§ SOURCE EXCERPT:
###
Rain events are irregularly distributed in time but occur consistently across the 15-year record. Instantaneous rain rate (RR) peaks can exceed 200 mm h⁻¹, although such extremes are infrequent. Rainfall extremes exceeding 50 mm in 24 h are rare but recurrent, aligning with the heavy precipitation thresholds defined previously or by regional climatologies (e.g. Donat et al., 2014; Plauchu-Frayn et al., 2020).

Panel (d) quantifies the annual number of rainy days, distinguishing between measurable precipitation events (R24h ≥ 1 mm, blue bars, left axis) and heavy rainfall events (R24h ≥ 20 mm, red bars, right axis). The number of rainy days (R24h ≥ 1 mm) remains relatively stable over the years (typically between 120 and 180 d yr⁻¹), while heavy rainfall days (R24h ≥ 20 mm) show greater interannual variability, ranging from fewer than 10 d (2018) to over 30 d (2015). These variations are partly associated with interannual shifts in the NAO.

Panel (e) shows the monthly number of rainy days (2010–2024). Measurable precipitation (R24h ≥ 1 mm) occurs most frequently from August to December, with monthly averages reaching up to 15 d. This seasonal maximum reflects increased cyclonic activity during the boreal cold season. Conversely, heavy precipitation (R24h ≥ 20 mm) is most common in autumn, with October exhibiting the highest frequency of such events (up to 5 d per month on average). Spring months (March–May) show lower frequencies of both measurable and heavy rainfall, consistent with reduced synoptic-scale forcing and a greater prevalence of convective, localized events.

Together, these patterns reveal a rainfall regime at OSO characterized by frequent light to moderate precipitation and a smaller number of intense events. The marked seasonal cycle and interannual variability are typical of coastal western Sweden and reflect the site's exposure to North Atlantic storm tracks.

3.5 Wind Regimes and Synoptic Patterns

On the west coast of Sweden, the dominant winds are primarily influenced by the North Atlantic Ocean and regional weather patterns. Figure 4 provides a comprehensive overview of wind conditions recorded at the OSO from August 2009 to April 2025. It includes the site’s geographic context, the overall wind direction and speed distribution (wind rose), seasonal wind patterns, and histograms detailing the frequency of wind direction, wind speed, and gusts. Wind speed and direction measurements at 1 min resolution are used to produce the wind roses and histograms shown. For the seasonal wind roses, data are categorized into four seasons according to the measurement date (see the beginning of Sect. 3 for details).
###
§ DATASET EXTRACT:

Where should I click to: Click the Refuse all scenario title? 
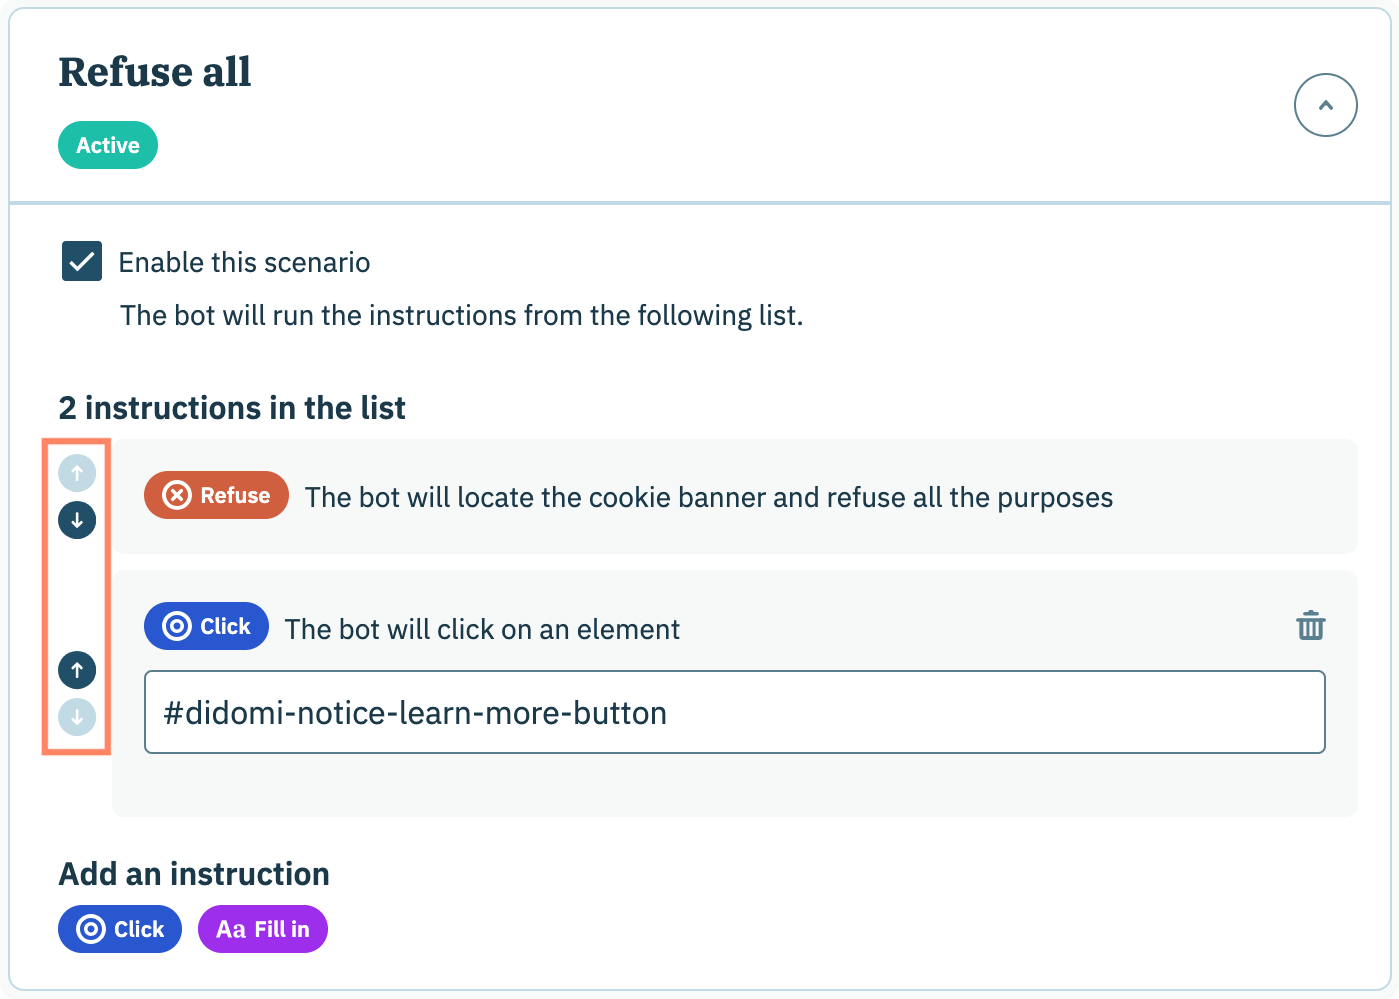[x=155, y=72]
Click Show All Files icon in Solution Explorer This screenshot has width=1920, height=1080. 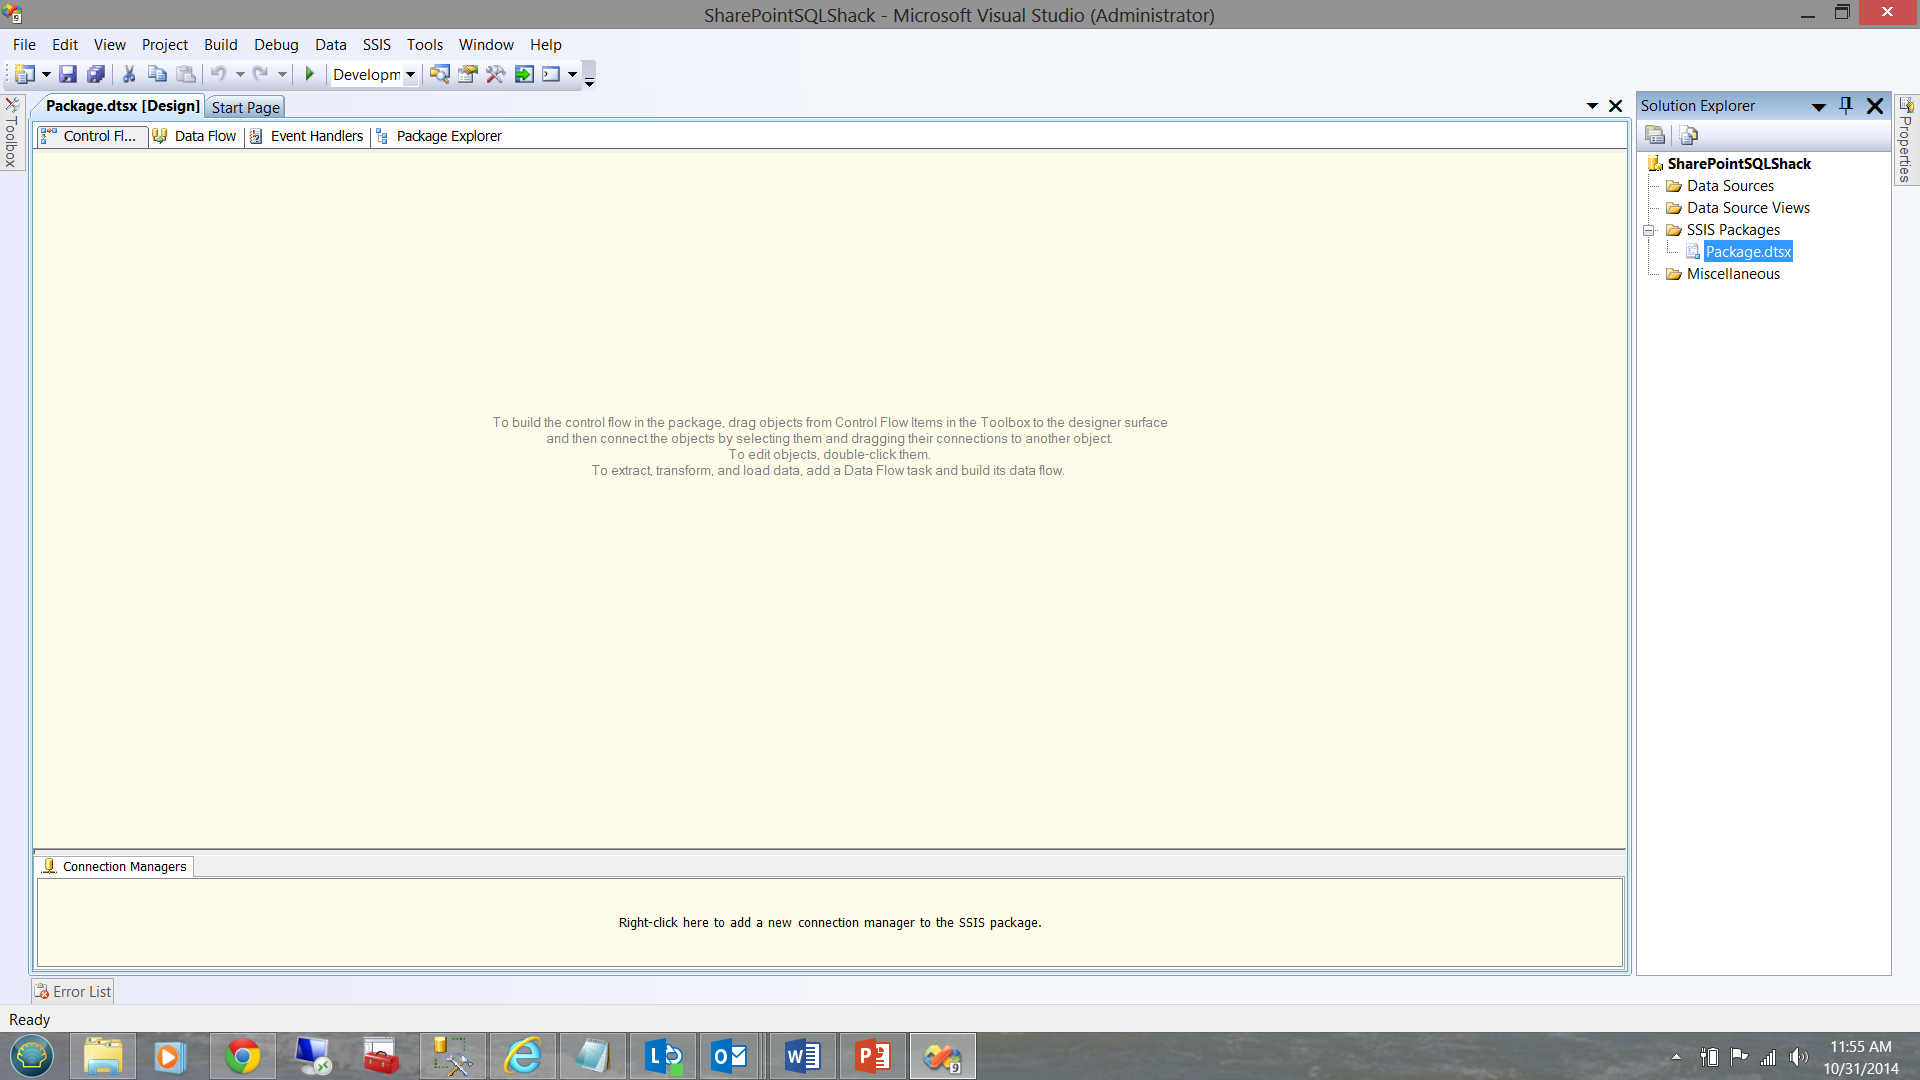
###
§ TASK REQUIREMENTS:
**1)** According to the excerpt on rainfall and wind at OSO, which month has the highest frequency of heavy precipitation days?
**2)** Carry the excerpt on rainfall and wind at OSO forward from its final sentence.
The lines above are separate material and stand apart from the excerpt on rainfall and wind at OSO.

§ SOLVED PROBLEMS:
**1)** October, with up to 5 days per month on average.

**2)**
Figure 4 Wind direction and speed recorded at the OSO from 2009 to 2025. The central map (Source: Images © 2025 NASA, Map data © 2025 Google – https://maps.google.com, last access: 6 February 2026) shows the location of the OSO on the Swedish west coast for geographic context. The wind rose diagram (left on the map) displays the distribution of wind direction and speed data (1 min temporal resolution) over the entire period. Top right: Wind direction (in °) histogram (i.e. frequency distribution) and wind speed (solid bars) and wind gust (hatched bars) histogram. Bottom panels: Seasonal wind roses (Winter, Spring, Summer, Autumn). Colours represent different wind speed classes.

The most frequent wind directions are West-Southwest (WSW) and East-Northeast (ENE). WSW winds, originating from the sea, carry marine aerosols and moisture, strongly impacting local thermodynamic conditions. These maritime winds have a moderating effect on air temperatures (especially during winter months) and contribute to cloud formation and precipitation. They also enhance vertical mixing, leading to near-neutral temperature profiles in the lower atmosphere, in contrast to the thermal inversions maintained by the ENE wind conditions. This leads to a reduced diurnal temperature range at the surface.

These dynamics are consistent with broader-scale findings over Central Europe. According to Donat et al. (2010), approximately 80 % of windstorm days in this region are linked to westerly flows, and windstorm occurrence is strongly modulated by the NAO. Most events occur during moderately positive NAO phases, while the rarer strongly positive phases account for over 20 % of all severe windstorm occurrences. These synoptic conditions often favor enhanced cyclonic activity across the North Atlantic, increasing the frequency and intensity of maritime winds reaching Scandinavia.

In contrast, ENE winds are continental in origin and generally dry and cool. These winds are typically associated with anticyclonic weather patterns, which lead to clear skies, strong radiative cooling at night, and warmer daytime temperatures, especially during the spring. These conditions are favorable to temperature inversions, whereby colder air remains trapped near the surface due to a lack of atmospheric mixing.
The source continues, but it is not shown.